→ Texto da página:
----

E o Natal dos Catadores de 2010 mereceu uma comemoração mais que especial. Naquele ano, entrou em vigor a Política Nacional de Resíduos Sólidos, incluindo a categoria na cadeia produtiva e gestão compartilhada dos resíduos sólidos no Brasil. O encontro com catadores e catadoras foi praticamente a última agenda do presidente Lula, que dias depois passaria a faixa presidencial para a presidenta Dilma Rousseff.
Foi ela quem, no ano seguinte, levou aos catadores a mensagem de Natal de Lula. O ex-presidente estava convalescente, tratando um câncer na laringe, e não podia participar de eventos públicos. Os trabalhadores da catação mostraram todo seu carinho com Lula e enviaram, pela presidenta, um presente feito de material reciclável.
Nos anos seguintes, Lula recebeu o MNCR em reuniões no Instituto Lula, participou da ExpoCatadores e se fez presente em todas as comemorações de fim de ano. Até que a Lava-Jato conseguiu seu objetivo de levá-lo à prisão. A distância forçada não interrompeu a relação entre o ex-presidente e os catadores.
O vínculo entre o primeiro chefe de Estado a receber os catadores no Palácio do Planalto e estes trabalhadores essenciais à nossa sociedade não se quebraria fácil. Em dezembro de 2018, cerca de 100 catadores de São Paulo, Rio de Janeiro, Minas Gerais, Paraná e Santa Catarina vieram a Vigília Lula Livre, em Curitiba, para celebrar o Natal perto de Lula. Em carta, disseram: “Presidente, todos os dias estaremos presos aqui, a poucos metros do senhor, dando bom dia e boa noite, junto com os outros lutadores sociais que por aqui permanecem. Jamais abandonaremos quem nunca nos abandonou.”
Lula respondeu: “Se os que me prenderam injustamente, sem eu ter cometido crime nenhum, achavam que iam nos impedir de estarmos juntos em mais um Natal, se enganaram. Eu estive com vocês antes de ser presidente, quando fui presidente, depois de ser presidente. Estou com vocês hoje e estarei com vocês sempre.”

----

→ Dados brutos:
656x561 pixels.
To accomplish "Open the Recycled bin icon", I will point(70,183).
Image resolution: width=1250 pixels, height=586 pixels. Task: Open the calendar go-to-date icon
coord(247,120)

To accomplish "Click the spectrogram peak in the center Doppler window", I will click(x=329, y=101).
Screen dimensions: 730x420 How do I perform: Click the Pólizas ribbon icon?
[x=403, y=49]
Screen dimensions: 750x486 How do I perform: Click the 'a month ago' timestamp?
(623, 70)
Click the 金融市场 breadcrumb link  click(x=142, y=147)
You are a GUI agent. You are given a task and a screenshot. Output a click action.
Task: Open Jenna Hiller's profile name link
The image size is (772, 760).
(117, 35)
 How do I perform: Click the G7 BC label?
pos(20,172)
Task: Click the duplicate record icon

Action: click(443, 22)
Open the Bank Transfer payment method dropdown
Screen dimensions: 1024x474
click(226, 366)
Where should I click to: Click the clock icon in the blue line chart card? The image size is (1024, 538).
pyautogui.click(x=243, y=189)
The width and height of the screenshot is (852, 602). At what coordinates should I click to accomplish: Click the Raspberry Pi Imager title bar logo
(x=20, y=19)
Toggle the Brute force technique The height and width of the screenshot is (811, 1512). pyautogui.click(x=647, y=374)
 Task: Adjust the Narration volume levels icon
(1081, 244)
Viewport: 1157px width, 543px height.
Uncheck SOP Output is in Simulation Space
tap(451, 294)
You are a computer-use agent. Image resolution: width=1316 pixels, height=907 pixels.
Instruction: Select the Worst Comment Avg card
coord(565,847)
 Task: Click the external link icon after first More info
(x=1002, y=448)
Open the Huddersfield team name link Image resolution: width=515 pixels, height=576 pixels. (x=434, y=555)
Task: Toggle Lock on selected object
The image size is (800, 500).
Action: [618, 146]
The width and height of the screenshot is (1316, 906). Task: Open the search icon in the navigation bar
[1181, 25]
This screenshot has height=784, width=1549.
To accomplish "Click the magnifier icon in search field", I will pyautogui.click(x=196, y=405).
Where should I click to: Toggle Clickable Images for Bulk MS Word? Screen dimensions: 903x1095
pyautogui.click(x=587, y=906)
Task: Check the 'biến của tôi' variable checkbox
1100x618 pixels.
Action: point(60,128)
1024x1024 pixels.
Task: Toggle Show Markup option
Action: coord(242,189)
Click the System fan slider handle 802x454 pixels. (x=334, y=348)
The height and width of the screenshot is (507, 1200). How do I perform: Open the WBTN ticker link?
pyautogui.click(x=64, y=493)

----

→ Trabalho solicitado:
**1.** Reescreva o trecho do texto sobre Lula e os catadores que começa em "Nos anos seguintes, Lula" e segue até "e os catadores.", trocando "ExpoCatadores" por "Feira dos Catadores".
**2.** Retome o texto sobre Lula e os catadores a partir do ponto em que ele termina.

→ Lista de respostas:
**1.**
Nos anos seguintes, Lula recebeu o MNCR em reuniões no Instituto Lula, participou da Feira dos Catadores e se fez presente em todas as comemorações de fim de ano. Até que a Lava-Jato conseguiu seu objetivo de levá-lo à prisão. A distância forçada não interrompeu a relação entre o ex-presidente e os catadores.

**2.**
Ainda na carta, o ex-presidente contou uma passagem inesquecível para ele: “E eu nunca vou esquecer minha emoção com o depoimento de uma companheira catadora, no último ano do meu segundo mandato, que disse que o mais importante que eu fiz para ela foi ela ter orgulho da profissão dela, de andar de cabeça erguida, de ter dignidade. Era para isso que eu queria ser presidente: para matar a fome do povo, dar oportunidade, dignidade e autoestima.”
Livre da prisão injusta, Lula retomou sua rotina de final de ano e voltou ao Natal dos Catadores em 2019. A felicidade do reencontro com seus amigos catadores, no entanto, ficou marcada também pela tristeza de encontrar as ruas de São Paulo ainda mais cheias de pessoas morando nas ruas. O ex-presidente apontou os culpados: o governo Bolsonaro. “Se a pessoa não governa com o coração, ela não vai entender as necessidades do povo. Essas pessoas não sabem o que é passar fome, não ter onde morar.”
Em 2020, a pandemia aprofundou a tragédia. Em maio, Lula participou de uma live com representantes dos catadores e da população de rua, para discutir projetos de solidariedade urgente e políticas para a retomada. No final do ano, o Natal foi comemorado em versão virtual. Lula enviou uma carta, lida aos participantes.
Nela, o ex-presidente reforça o sentimento de união fraterna entre ele e os catadores, dizendo na carta: “temos uns aos outros e que dias melhores virão para nós e para o Brasil”.
Lula expressou o desejo de que “no Natal do ano que vem, se Deus quiser, já teremos superado esse vírus”. Ainda não foi superado, graças ao negacionismo bolsonarista, mas a ciência, com as vacinas, trouxe o alento do reencontro.
O restante do recado do ano passado segue valendo: “O outro vírus, o da estupidez que governa nosso país, talvez ainda teremos que aguentar por mais um Natal. Mas tenham certeza que esse mal também irá passar e voltaremos a ter a solidariedade, não o egoísmo, a felicidade, não a tristeza, a inteligência, não a grosseria, a esperança, não o medo, guiando os destinos do nosso país.”